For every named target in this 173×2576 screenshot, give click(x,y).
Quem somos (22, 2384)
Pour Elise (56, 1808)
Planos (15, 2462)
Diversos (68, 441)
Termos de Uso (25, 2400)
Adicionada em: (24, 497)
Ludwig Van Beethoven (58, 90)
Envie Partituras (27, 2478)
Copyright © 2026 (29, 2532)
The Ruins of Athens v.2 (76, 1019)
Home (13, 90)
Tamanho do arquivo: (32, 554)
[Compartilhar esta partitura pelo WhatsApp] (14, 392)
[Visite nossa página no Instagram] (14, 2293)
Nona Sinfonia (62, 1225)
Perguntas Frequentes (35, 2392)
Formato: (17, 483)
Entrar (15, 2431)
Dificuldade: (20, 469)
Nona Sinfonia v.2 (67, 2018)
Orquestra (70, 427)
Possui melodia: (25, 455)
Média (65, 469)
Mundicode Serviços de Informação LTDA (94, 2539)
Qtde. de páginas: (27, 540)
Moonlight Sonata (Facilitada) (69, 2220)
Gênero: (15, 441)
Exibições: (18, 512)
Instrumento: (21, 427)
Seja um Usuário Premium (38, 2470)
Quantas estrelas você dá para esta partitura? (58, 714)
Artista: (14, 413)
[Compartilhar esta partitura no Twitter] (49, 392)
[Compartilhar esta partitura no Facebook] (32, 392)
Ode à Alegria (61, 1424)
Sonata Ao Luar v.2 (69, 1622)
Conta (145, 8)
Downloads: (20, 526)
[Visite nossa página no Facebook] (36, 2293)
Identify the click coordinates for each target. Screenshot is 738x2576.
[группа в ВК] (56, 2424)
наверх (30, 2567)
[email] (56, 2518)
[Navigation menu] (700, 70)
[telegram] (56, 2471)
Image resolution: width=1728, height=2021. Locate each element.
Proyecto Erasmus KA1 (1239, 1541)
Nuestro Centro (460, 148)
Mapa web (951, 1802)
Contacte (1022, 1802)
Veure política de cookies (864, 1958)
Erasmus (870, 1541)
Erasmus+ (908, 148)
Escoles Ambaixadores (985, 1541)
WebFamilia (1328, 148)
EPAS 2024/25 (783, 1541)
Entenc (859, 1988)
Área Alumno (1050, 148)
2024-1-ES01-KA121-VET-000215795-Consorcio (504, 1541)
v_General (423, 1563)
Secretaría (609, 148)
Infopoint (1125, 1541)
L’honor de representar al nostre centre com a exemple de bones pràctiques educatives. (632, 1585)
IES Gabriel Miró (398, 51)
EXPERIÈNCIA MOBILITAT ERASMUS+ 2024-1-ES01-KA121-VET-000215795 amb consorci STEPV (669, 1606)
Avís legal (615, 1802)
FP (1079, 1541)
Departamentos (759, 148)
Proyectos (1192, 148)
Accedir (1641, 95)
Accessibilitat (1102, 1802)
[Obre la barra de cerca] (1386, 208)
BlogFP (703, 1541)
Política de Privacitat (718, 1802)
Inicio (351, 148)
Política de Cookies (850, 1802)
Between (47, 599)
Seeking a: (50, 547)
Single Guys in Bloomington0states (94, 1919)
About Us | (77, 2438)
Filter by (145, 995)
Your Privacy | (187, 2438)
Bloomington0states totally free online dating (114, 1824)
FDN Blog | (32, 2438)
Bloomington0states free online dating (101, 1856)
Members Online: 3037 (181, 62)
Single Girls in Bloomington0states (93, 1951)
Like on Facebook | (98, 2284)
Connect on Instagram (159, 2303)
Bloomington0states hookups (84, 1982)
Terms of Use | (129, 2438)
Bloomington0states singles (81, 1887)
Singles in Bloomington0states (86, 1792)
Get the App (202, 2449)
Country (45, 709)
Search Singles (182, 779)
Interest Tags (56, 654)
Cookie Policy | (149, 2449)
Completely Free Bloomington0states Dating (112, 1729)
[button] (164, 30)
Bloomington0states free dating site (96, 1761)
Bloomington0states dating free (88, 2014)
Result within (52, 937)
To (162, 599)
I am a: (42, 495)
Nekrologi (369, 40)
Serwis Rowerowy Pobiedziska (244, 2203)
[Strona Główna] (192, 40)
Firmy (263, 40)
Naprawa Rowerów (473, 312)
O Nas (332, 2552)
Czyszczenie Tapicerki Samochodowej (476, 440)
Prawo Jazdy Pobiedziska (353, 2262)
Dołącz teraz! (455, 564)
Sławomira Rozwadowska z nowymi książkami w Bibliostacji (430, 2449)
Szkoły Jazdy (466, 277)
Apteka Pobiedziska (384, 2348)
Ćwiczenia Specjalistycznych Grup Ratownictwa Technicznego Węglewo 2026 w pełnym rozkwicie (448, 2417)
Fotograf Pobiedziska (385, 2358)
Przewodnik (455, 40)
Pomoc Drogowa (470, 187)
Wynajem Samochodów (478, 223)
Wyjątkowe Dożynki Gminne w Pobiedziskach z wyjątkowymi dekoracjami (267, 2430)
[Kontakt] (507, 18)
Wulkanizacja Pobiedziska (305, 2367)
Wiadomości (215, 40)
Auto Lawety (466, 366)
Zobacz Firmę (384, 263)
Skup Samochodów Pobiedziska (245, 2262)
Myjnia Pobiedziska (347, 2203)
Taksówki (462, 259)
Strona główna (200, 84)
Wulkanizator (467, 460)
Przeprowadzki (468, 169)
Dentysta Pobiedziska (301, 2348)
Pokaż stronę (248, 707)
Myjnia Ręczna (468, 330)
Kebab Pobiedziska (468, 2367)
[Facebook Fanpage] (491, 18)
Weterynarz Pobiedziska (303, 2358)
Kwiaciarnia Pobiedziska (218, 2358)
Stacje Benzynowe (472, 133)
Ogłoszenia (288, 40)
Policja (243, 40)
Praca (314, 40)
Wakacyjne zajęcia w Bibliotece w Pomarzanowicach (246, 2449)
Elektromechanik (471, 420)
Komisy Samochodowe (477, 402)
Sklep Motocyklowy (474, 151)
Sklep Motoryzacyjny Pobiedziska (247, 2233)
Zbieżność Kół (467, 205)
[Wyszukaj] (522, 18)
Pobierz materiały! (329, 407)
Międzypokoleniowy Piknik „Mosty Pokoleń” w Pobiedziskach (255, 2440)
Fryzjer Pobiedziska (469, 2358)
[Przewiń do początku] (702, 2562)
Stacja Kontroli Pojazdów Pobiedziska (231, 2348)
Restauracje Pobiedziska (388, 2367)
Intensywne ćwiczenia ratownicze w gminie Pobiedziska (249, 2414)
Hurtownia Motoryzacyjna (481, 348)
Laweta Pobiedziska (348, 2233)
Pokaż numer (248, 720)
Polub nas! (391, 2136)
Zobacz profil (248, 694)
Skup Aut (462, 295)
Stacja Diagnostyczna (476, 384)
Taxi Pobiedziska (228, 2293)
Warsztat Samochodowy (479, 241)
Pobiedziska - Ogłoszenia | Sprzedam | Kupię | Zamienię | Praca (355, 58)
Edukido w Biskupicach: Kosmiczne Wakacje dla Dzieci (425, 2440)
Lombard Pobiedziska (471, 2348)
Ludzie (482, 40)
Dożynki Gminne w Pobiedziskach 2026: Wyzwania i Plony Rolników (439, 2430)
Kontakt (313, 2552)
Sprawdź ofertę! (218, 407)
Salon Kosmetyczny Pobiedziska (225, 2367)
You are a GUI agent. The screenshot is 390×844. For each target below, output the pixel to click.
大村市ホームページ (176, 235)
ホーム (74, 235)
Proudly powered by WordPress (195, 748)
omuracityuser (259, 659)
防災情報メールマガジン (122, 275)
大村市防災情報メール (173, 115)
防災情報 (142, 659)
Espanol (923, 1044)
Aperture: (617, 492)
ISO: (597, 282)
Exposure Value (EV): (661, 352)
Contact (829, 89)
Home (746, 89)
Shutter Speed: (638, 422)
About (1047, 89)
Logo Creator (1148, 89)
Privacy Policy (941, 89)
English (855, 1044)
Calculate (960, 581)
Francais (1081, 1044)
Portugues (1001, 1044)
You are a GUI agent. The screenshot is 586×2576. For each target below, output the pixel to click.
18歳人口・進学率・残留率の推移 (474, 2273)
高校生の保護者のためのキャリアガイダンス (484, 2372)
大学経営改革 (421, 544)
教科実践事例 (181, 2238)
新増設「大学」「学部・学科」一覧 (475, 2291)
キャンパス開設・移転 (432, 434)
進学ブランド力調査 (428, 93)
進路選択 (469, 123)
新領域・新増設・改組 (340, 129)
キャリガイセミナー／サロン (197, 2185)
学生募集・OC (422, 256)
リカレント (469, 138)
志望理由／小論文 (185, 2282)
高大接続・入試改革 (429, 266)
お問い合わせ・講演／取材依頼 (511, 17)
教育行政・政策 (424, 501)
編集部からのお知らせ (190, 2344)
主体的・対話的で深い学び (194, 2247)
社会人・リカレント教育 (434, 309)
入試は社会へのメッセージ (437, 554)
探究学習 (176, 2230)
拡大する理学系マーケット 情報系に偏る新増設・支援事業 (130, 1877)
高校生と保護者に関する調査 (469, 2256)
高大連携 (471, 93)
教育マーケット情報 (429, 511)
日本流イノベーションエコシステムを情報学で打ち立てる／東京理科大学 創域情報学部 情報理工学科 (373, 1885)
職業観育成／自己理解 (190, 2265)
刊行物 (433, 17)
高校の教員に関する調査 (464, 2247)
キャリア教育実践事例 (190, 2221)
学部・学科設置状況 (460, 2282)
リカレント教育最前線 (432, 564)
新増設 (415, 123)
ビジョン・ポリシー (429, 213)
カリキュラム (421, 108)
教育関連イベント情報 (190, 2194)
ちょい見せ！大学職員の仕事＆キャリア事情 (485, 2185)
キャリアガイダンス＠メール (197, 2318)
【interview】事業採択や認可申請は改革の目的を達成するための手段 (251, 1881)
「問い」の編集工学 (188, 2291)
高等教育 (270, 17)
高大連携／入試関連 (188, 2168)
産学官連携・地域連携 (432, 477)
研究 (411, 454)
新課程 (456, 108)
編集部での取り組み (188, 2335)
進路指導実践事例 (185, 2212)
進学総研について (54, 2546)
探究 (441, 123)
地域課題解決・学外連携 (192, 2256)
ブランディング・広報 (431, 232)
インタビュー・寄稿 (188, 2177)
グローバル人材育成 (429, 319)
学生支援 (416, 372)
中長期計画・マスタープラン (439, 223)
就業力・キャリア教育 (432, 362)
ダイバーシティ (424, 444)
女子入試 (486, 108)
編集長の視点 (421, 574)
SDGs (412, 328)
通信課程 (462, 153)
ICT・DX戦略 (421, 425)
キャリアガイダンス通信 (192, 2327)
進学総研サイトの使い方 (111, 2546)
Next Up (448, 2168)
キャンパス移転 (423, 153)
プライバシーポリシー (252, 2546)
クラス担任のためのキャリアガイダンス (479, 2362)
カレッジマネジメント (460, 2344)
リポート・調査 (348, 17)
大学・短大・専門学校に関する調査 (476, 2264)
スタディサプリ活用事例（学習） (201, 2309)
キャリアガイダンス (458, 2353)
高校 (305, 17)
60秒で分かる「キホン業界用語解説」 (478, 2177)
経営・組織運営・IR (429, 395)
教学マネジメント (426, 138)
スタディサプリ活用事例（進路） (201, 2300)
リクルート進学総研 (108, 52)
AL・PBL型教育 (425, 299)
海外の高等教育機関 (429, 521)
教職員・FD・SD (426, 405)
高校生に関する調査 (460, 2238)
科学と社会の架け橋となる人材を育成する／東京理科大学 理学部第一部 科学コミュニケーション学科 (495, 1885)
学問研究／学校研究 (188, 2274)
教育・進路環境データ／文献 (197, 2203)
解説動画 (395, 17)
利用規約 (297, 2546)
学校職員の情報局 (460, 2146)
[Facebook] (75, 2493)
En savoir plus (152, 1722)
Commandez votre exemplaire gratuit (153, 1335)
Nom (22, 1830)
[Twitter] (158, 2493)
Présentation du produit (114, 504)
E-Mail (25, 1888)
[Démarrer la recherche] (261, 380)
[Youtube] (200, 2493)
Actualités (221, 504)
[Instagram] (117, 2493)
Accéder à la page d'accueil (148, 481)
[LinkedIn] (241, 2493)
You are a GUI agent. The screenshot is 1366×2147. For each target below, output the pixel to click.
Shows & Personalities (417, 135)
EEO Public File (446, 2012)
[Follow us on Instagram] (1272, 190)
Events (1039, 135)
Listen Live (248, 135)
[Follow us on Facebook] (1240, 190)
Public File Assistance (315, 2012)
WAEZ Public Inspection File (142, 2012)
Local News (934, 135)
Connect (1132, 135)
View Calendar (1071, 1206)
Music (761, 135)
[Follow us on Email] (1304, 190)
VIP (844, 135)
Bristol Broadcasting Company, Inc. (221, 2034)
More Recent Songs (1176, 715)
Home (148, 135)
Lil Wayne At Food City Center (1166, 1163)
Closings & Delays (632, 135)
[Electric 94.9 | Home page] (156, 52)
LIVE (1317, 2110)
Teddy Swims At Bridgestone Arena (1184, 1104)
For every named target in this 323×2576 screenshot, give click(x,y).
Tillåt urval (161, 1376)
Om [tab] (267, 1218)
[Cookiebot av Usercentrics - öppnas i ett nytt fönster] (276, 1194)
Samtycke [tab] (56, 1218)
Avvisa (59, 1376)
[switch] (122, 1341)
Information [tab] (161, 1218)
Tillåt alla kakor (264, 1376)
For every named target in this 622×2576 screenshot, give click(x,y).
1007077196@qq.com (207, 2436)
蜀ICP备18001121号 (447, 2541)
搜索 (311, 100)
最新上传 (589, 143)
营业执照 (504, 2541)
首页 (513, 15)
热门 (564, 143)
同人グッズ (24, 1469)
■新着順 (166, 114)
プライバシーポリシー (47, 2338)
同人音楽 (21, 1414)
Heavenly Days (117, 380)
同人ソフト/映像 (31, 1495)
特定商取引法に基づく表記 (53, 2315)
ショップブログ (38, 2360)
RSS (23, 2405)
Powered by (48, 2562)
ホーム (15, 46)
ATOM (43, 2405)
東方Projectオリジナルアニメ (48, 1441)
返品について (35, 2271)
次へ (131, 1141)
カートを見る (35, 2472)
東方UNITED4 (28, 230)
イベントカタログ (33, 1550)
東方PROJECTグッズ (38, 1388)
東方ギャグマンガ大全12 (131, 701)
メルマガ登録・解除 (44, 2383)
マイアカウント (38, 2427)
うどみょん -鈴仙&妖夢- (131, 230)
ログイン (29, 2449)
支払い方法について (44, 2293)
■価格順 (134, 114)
**********
EXERCISE INSTRUCTIONS => Return only the part of the records above that opens with the line containing "[Facebook Fanpage] (491, 18)" and closes with the line containing "Pobiedziska - Ogłoszenia", ends included.

ANSWER BOX =>
[Facebook Fanpage] (491, 18)
Weterynarz Pobiedziska (303, 2358)
Kwiaciarnia Pobiedziska (218, 2358)
Stacje Benzynowe (472, 133)
Ogłoszenia (288, 40)
Policja (243, 40)
Praca (314, 40)
Wakacyjne zajęcia w Bibliotece w Pomarzanowicach (246, 2449)
Elektromechanik (471, 420)
Komisy Samochodowe (477, 402)
Sklep Motocyklowy (474, 151)
Sklep Motoryzacyjny Pobiedziska (247, 2233)
Zbieżność Kół (467, 205)
[Wyszukaj] (522, 18)
Pobierz materiały! (329, 407)
Międzypokoleniowy Piknik „Mosty Pokoleń” w Pobiedziskach (255, 2440)
Fryzjer Pobiedziska (469, 2358)
[Przewiń do początku] (702, 2562)
Stacja Kontroli Pojazdów Pobiedziska (231, 2348)
Restauracje Pobiedziska (388, 2367)
Intensywne ćwiczenia ratownicze w gminie Pobiedziska (249, 2414)
Hurtownia Motoryzacyjna (481, 348)
Laweta Pobiedziska (348, 2233)
Pokaż numer (248, 720)
Polub nas! (391, 2136)
Zobacz profil (248, 694)
Skup Aut (462, 295)
Stacja Diagnostyczna (476, 384)
Taxi Pobiedziska (228, 2293)
Warsztat Samochodowy (479, 241)
Pobiedziska - Ogłoszenia | Sprzedam | Kupię | Zamienię | Praca (355, 58)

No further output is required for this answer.